[Supplied data — start]
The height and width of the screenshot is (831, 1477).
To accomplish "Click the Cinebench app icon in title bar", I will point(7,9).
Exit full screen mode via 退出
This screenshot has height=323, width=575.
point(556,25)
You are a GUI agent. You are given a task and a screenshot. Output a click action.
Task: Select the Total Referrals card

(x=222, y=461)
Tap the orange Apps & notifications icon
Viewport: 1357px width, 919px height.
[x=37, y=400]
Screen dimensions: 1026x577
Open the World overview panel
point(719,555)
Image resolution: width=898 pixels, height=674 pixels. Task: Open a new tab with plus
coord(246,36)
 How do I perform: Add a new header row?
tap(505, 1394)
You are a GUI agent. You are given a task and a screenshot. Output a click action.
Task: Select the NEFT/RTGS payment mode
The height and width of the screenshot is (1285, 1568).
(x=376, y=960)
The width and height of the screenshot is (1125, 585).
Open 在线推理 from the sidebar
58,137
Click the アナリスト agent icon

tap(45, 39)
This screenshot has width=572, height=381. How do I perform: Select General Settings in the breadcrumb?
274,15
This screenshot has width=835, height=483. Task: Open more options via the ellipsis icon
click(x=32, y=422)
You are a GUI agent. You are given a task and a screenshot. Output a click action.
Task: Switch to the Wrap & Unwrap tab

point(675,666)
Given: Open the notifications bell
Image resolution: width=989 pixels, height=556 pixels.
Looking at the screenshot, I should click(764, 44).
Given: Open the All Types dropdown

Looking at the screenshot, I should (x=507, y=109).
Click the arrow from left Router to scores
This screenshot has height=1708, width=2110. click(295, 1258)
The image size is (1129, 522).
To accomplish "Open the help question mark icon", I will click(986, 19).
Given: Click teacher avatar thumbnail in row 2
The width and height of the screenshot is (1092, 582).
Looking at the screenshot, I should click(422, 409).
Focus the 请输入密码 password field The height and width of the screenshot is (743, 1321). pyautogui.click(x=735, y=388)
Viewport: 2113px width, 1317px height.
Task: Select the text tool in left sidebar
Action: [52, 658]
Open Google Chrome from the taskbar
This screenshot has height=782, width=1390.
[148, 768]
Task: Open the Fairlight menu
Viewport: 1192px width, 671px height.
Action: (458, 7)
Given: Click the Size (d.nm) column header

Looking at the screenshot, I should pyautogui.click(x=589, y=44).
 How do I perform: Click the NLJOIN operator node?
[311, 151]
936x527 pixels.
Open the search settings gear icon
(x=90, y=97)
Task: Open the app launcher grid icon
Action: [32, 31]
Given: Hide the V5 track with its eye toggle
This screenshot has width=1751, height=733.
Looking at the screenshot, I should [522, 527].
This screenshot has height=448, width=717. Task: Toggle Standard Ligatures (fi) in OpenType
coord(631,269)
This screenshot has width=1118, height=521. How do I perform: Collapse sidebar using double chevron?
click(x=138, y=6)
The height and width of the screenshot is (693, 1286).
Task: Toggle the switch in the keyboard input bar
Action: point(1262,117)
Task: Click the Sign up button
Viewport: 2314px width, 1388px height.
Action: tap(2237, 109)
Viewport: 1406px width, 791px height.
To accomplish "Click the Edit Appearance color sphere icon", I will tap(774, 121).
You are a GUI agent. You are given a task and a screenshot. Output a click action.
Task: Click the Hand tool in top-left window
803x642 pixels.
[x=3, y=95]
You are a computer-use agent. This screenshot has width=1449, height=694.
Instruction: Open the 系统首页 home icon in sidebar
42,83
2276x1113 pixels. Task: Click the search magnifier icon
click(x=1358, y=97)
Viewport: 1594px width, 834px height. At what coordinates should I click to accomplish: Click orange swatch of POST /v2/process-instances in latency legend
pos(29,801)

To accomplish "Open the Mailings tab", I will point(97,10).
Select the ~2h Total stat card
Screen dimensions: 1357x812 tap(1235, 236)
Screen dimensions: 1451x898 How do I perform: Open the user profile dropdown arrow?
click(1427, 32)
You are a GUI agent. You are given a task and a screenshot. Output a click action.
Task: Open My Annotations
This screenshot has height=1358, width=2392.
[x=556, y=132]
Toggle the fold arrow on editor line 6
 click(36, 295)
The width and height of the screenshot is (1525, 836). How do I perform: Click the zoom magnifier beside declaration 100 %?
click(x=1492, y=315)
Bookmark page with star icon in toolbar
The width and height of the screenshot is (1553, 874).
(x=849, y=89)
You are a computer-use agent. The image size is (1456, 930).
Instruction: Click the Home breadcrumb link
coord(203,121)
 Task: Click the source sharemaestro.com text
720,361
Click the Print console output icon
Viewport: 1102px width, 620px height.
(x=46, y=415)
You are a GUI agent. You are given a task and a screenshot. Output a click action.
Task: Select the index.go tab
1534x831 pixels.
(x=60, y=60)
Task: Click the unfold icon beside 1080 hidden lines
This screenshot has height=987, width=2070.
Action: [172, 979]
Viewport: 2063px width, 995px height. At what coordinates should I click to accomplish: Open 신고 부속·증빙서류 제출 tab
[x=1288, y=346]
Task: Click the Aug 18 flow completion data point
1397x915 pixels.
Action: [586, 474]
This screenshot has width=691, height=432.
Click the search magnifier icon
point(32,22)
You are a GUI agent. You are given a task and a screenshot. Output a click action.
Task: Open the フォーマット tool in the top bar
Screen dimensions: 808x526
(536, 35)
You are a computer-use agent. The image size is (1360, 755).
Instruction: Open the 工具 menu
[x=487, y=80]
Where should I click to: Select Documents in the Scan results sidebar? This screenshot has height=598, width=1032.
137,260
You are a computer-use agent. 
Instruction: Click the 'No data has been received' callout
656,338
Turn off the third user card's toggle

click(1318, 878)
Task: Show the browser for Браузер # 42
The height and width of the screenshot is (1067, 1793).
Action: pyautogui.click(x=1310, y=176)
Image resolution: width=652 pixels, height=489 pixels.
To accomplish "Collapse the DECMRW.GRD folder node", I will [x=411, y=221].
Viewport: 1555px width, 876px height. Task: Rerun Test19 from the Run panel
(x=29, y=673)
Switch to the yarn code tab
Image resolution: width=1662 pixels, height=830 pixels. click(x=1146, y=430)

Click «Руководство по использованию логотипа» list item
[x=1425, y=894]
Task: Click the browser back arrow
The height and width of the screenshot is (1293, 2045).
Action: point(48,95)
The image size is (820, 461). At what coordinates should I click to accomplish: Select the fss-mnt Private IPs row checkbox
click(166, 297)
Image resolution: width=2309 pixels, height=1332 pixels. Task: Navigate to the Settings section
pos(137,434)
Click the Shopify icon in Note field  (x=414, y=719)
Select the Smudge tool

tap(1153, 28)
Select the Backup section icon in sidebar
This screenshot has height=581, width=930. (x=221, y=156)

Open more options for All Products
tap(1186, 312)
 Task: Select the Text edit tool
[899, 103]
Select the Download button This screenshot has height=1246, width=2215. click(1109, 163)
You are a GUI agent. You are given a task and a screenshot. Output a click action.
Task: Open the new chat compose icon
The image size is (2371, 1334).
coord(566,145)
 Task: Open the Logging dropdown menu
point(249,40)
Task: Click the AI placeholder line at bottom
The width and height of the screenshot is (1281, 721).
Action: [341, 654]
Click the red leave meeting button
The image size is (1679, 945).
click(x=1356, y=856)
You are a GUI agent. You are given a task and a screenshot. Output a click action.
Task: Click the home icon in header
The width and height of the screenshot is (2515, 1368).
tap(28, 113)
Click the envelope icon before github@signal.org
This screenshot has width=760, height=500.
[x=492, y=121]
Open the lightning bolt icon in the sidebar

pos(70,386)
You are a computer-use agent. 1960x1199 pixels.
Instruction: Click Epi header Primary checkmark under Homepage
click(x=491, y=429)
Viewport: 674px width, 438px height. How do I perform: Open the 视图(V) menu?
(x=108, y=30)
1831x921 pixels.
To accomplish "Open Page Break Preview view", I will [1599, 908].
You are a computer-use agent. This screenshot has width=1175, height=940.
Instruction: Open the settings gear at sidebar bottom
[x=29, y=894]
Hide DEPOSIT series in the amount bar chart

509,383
[Supplied data — finish]
### Assignment
Looking at the entries above, copy out every line in which "notifications" occurs.

### Response to this exercise
Tap the orange Apps & notifications icon
Given: Open the notifications bell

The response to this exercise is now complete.